*Task instructions*
Here is a listing. Set it down again exactly.

--- --- ---

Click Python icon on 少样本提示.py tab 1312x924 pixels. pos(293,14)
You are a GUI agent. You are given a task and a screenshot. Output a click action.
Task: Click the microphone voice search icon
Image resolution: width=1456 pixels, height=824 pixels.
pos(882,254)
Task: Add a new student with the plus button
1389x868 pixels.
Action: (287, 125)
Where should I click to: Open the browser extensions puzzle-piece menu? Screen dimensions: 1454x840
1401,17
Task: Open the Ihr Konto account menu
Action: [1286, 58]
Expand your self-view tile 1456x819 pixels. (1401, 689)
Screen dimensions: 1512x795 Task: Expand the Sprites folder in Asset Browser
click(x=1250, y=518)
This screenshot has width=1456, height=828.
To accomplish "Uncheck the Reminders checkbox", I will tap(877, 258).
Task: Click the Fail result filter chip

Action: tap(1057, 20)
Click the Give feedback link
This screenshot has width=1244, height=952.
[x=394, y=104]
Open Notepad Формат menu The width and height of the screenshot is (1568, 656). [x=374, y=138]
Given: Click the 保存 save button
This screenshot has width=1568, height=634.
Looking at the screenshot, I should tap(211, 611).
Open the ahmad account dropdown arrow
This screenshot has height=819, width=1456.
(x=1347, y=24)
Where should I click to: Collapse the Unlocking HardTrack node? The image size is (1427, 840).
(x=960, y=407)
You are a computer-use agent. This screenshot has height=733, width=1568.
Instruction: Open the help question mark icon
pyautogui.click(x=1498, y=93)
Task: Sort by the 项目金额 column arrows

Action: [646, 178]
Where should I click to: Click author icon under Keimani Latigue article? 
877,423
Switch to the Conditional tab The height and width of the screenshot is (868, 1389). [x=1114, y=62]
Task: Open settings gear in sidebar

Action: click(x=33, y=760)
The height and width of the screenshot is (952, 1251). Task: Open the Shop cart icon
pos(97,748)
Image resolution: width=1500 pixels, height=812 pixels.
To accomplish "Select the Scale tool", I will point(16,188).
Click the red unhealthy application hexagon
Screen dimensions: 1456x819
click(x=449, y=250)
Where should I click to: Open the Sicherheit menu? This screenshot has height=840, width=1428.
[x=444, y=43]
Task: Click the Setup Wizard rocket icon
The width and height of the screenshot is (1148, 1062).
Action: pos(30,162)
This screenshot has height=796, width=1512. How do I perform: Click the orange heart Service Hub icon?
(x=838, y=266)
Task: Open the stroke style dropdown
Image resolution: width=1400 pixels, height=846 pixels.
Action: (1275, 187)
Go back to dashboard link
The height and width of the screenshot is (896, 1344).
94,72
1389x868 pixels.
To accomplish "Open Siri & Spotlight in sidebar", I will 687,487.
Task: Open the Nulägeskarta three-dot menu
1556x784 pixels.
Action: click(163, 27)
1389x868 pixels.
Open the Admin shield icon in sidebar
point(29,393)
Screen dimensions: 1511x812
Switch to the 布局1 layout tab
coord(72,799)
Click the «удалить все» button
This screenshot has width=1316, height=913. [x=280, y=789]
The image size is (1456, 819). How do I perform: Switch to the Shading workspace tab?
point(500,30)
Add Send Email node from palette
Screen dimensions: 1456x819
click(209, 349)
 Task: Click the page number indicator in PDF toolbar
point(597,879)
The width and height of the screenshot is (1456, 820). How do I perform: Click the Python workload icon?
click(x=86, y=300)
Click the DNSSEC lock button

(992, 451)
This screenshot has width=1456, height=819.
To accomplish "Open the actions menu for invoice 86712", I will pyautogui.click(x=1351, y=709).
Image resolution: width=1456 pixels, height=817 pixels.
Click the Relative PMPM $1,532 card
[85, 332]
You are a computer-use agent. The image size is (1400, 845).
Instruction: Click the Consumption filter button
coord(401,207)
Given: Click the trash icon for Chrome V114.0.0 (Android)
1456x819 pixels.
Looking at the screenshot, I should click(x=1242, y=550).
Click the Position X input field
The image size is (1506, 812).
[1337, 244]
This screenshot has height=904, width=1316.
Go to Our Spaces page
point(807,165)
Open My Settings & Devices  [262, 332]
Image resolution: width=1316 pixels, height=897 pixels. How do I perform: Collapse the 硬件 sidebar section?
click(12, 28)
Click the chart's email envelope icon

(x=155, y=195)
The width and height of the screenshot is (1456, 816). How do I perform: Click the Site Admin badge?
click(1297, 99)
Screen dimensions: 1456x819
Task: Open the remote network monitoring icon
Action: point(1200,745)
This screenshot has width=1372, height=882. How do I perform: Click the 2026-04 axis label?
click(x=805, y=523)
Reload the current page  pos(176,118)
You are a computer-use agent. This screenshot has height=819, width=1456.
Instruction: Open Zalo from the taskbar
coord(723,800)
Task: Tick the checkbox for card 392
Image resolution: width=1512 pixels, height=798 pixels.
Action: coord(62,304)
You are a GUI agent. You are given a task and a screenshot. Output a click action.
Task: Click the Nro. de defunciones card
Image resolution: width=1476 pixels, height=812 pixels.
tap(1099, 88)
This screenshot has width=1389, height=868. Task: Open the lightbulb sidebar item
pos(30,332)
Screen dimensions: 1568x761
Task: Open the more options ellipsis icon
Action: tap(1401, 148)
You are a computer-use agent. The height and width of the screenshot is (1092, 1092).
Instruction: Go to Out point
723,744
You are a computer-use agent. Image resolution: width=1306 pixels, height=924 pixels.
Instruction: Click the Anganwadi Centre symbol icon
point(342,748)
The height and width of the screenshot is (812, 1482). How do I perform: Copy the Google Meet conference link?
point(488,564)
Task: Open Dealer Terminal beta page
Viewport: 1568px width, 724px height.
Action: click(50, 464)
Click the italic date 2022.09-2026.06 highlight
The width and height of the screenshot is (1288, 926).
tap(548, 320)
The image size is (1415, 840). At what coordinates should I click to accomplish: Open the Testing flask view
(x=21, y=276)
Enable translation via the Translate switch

--- --- ---

*Result for this exercise*
Click Python icon on 少样本提示.py tab 1312x924 pixels. pos(293,14)
You are a GUI agent. You are given a task and a screenshot. Output a click action.
Task: Click the microphone voice search icon
Image resolution: width=1456 pixels, height=824 pixels.
pos(882,254)
Task: Add a new student with the plus button
1389x868 pixels.
Action: (287, 125)
Where should I click to: Open the browser extensions puzzle-piece menu? Screen dimensions: 1454x840
1401,17
Task: Open the Ihr Konto account menu
Action: [1286, 58]
Expand your self-view tile 1456x819 pixels. (1401, 689)
Screen dimensions: 1512x795 Task: Expand the Sprites folder in Asset Browser
click(x=1250, y=518)
This screenshot has width=1456, height=828.
To accomplish "Uncheck the Reminders checkbox", I will tap(877, 258).
Task: Click the Fail result filter chip

Action: tap(1057, 20)
Click the Give feedback link
This screenshot has width=1244, height=952.
[x=394, y=104]
Open Notepad Формат menu The width and height of the screenshot is (1568, 656). [x=374, y=138]
Given: Click the 保存 save button
This screenshot has width=1568, height=634.
Looking at the screenshot, I should tap(211, 611).
Open the ahmad account dropdown arrow
This screenshot has height=819, width=1456.
(x=1347, y=24)
Where should I click to: Collapse the Unlocking HardTrack node? The image size is (1427, 840).
(x=960, y=407)
You are a computer-use agent. This screenshot has height=733, width=1568.
Instruction: Open the help question mark icon
pyautogui.click(x=1498, y=93)
Task: Sort by the 项目金额 column arrows

Action: [646, 178]
Where should I click to: Click author icon under Keimani Latigue article? 
877,423
Switch to the Conditional tab The height and width of the screenshot is (868, 1389). [x=1114, y=62]
Task: Open settings gear in sidebar

Action: click(x=33, y=760)
The height and width of the screenshot is (952, 1251). Task: Open the Shop cart icon
pos(97,748)
Image resolution: width=1500 pixels, height=812 pixels.
To accomplish "Select the Scale tool", I will point(16,188).
Click the red unhealthy application hexagon
Screen dimensions: 1456x819
click(x=449, y=250)
Where should I click to: Open the Sicherheit menu? This screenshot has height=840, width=1428.
[x=444, y=43]
Task: Click the Setup Wizard rocket icon
The width and height of the screenshot is (1148, 1062).
Action: pos(30,162)
This screenshot has height=796, width=1512. How do I perform: Click the orange heart Service Hub icon?
(x=838, y=266)
Task: Open the stroke style dropdown
Image resolution: width=1400 pixels, height=846 pixels.
Action: (1275, 187)
Go back to dashboard link
The height and width of the screenshot is (896, 1344).
94,72
1389x868 pixels.
To accomplish "Open Siri & Spotlight in sidebar", I will 687,487.
Task: Open the Nulägeskarta three-dot menu
1556x784 pixels.
Action: click(163, 27)
1389x868 pixels.
Open the Admin shield icon in sidebar
point(29,393)
Screen dimensions: 1511x812
Switch to the 布局1 layout tab
coord(72,799)
Click the «удалить все» button
This screenshot has width=1316, height=913. [x=280, y=789]
The image size is (1456, 819). How do I perform: Switch to the Shading workspace tab?
point(500,30)
Add Send Email node from palette
Screen dimensions: 1456x819
click(209, 349)
 Task: Click the page number indicator in PDF toolbar
point(597,879)
The width and height of the screenshot is (1456, 820). How do I perform: Click the Python workload icon?
click(x=86, y=300)
Click the DNSSEC lock button

(992, 451)
This screenshot has width=1456, height=819.
To accomplish "Open the actions menu for invoice 86712", I will pyautogui.click(x=1351, y=709).
Image resolution: width=1456 pixels, height=817 pixels.
Click the Relative PMPM $1,532 card
[85, 332]
You are a computer-use agent. The image size is (1400, 845).
Instruction: Click the Consumption filter button
coord(401,207)
Given: Click the trash icon for Chrome V114.0.0 (Android)
1456x819 pixels.
Looking at the screenshot, I should click(x=1242, y=550).
Click the Position X input field
The image size is (1506, 812).
[1337, 244]
This screenshot has height=904, width=1316.
Go to Our Spaces page
point(807,165)
Open My Settings & Devices  [262, 332]
Image resolution: width=1316 pixels, height=897 pixels. How do I perform: Collapse the 硬件 sidebar section?
click(12, 28)
Click the chart's email envelope icon

(x=155, y=195)
The width and height of the screenshot is (1456, 816). How do I perform: Click the Site Admin badge?
click(1297, 99)
Screen dimensions: 1456x819
Task: Open the remote network monitoring icon
Action: point(1200,745)
This screenshot has width=1372, height=882. How do I perform: Click the 2026-04 axis label?
click(x=805, y=523)
Reload the current page  pos(176,118)
You are a computer-use agent. This screenshot has height=819, width=1456.
Instruction: Open Zalo from the taskbar
coord(723,800)
Task: Tick the checkbox for card 392
Image resolution: width=1512 pixels, height=798 pixels.
Action: coord(62,304)
You are a GUI agent. You are given a task and a screenshot. Output a click action.
Task: Click the Nro. de defunciones card
Image resolution: width=1476 pixels, height=812 pixels.
tap(1099, 88)
This screenshot has width=1389, height=868. Task: Open the lightbulb sidebar item
pos(30,332)
Screen dimensions: 1568x761
Task: Open the more options ellipsis icon
Action: tap(1401, 148)
You are a computer-use agent. The height and width of the screenshot is (1092, 1092).
Instruction: Go to Out point
723,744
You are a computer-use agent. Image resolution: width=1306 pixels, height=924 pixels.
Instruction: Click the Anganwadi Centre symbol icon
point(342,748)
The height and width of the screenshot is (812, 1482). How do I perform: Copy the Google Meet conference link?
point(488,564)
Task: Open Dealer Terminal beta page
Viewport: 1568px width, 724px height.
Action: click(50, 464)
Click the italic date 2022.09-2026.06 highlight
The width and height of the screenshot is (1288, 926).
tap(548, 320)
The image size is (1415, 840). At what coordinates should I click to accomplish: Open the Testing flask view
(x=21, y=276)
Enable translation via the Translate switch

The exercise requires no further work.